Saturday 13 June 2009

A Rare Thing


Image left: Common Sandpiper
Sunday 7th June
A Rare Thing

I turn into the Narrows under a sky filled with the siren like calls of oystercatchers. I quickly find the empty cup of their nest seated in a heather topped boulder: It had originally held three eggs, but two of these had been lost early on leaving only a single chick to face the rigors of life on the beach. I move off and their calls subside.

The recent run of neap tides have failed to dampen the expanse of sand leaving it littered with sea borne debris. Even the small tidal stream that skirts island’s side of the sand has disappeared leaving only the fossilised indents of running water. On the opposite bank the oaks of John’s Wood have filled out their canopy still holding to the glass ceiling created by the prevailing winds. Below on the edge of the sand a patch of Irises are just beginning to flower, the distance lending them the feel of impressionist’s sketch with hastily thrown yellow dashes amongst the green fuse.

For the island’s rocky margin life has also moved on apace, the low cliffs hold wooded tufts, with oak, birch, aspen and hazel all in leaf while the rowans had started to blossom. Even the shear faces of rock are dotted with tight bunches of thrift like unfurled anemones. Where ledges and fissures afford some shelter ferns, penny royal and heather bring their own colour to the patina of lichens. I drew myself into this world with deep breaths , someone had painted over the surfaces with life.

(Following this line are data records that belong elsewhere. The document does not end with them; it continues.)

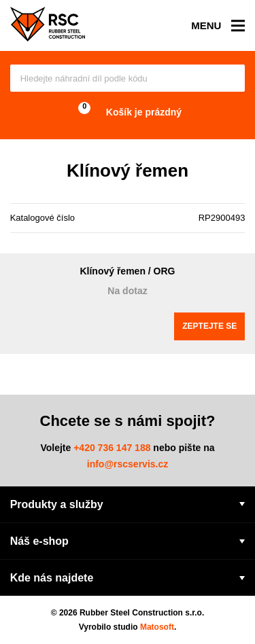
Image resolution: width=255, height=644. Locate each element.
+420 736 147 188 (112, 448)
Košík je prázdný (127, 112)
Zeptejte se (209, 326)
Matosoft (157, 627)
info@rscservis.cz (128, 464)
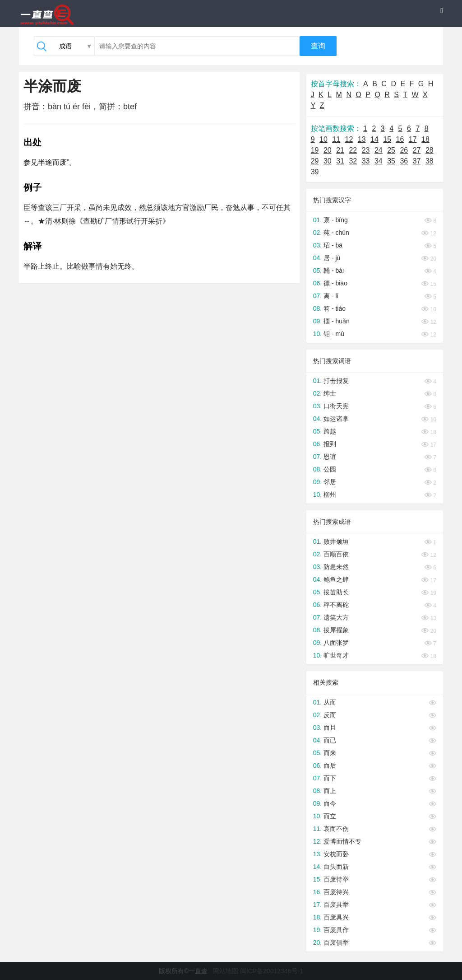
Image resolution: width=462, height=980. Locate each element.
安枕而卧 (336, 854)
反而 (330, 715)
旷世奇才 (336, 655)
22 (353, 150)
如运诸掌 (336, 419)
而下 (330, 778)
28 (430, 150)
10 (323, 139)
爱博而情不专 (342, 841)
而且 (330, 728)
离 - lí (331, 296)
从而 (330, 702)
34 (379, 161)
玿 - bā (333, 245)
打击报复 (336, 381)
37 (417, 161)
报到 (330, 444)
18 (425, 139)
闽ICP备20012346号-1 (272, 971)
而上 (330, 791)
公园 (330, 469)
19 (315, 150)
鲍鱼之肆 (336, 579)
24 (379, 150)
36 (404, 161)
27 (417, 150)
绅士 (330, 393)
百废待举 (336, 879)
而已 (330, 740)
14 (374, 139)
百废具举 (336, 905)
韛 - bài (333, 271)
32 (353, 161)
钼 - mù (334, 334)
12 (349, 139)
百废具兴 (336, 917)
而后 (330, 765)
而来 (330, 753)
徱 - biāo (335, 283)
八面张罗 (336, 643)
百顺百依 (336, 554)
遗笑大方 (336, 617)
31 (340, 161)
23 (366, 150)
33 (366, 161)
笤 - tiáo (334, 308)
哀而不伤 (336, 829)
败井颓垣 (336, 541)
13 (362, 139)
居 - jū (332, 258)
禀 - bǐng (336, 220)
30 (328, 161)
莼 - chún (336, 233)
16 (400, 139)
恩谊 (330, 457)
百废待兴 (336, 892)
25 (391, 150)
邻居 (330, 482)
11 (336, 139)
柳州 (330, 495)
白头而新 (336, 867)
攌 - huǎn (337, 321)
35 (391, 161)
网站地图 (226, 971)
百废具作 (336, 930)
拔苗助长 (336, 592)
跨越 (330, 431)
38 (430, 161)
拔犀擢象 (336, 630)
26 (404, 150)
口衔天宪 (336, 406)
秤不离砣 (336, 605)
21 (340, 150)
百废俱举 (336, 943)
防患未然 (336, 567)
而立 (330, 816)
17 (413, 139)
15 (387, 139)
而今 (330, 803)
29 (315, 161)
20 (328, 150)
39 (315, 172)
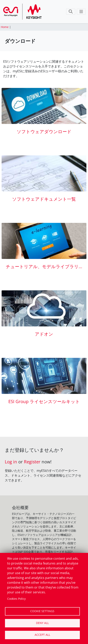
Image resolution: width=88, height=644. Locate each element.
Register (32, 462)
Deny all (42, 623)
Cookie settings (42, 611)
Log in (11, 462)
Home (4, 27)
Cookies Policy (16, 598)
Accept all (42, 634)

From a low stand of birch the call of a bird brought my attention in from the beach. The tone was melodious enough to be a songbird but it had a distinct resonance that marked it out from the thrushes and warblers. Its calls pulled me from bush to bush while my quarry gave up only tantalising glimpses. I was been played for a fool and when the bird had taken me far enough from its nest it made a long arc back to were the game had began. I too returned to the start but instead of replaying the chase, I waited. A small wading bird emerged from the thicket calling to its mate who answered from the top of rock on the edge of the beach. It flitted off the ground and threw its legs forward to grapple with a low branch on which it intended to perch, it took a couple of second to find its balance. I waited with them as they moved from branch to rock through the small valley dipping their tails and calling all the time. What I took to be the female made occasional sorties to the base of a hazel, where I assumed her nest lay. The species of the bird was only something I could guess at and these guesses ranged from rare passage migrants to species I had seldom found the need to look up in my field guide. I suppose life is a rare thing in itself and intimacy with it, rarer still.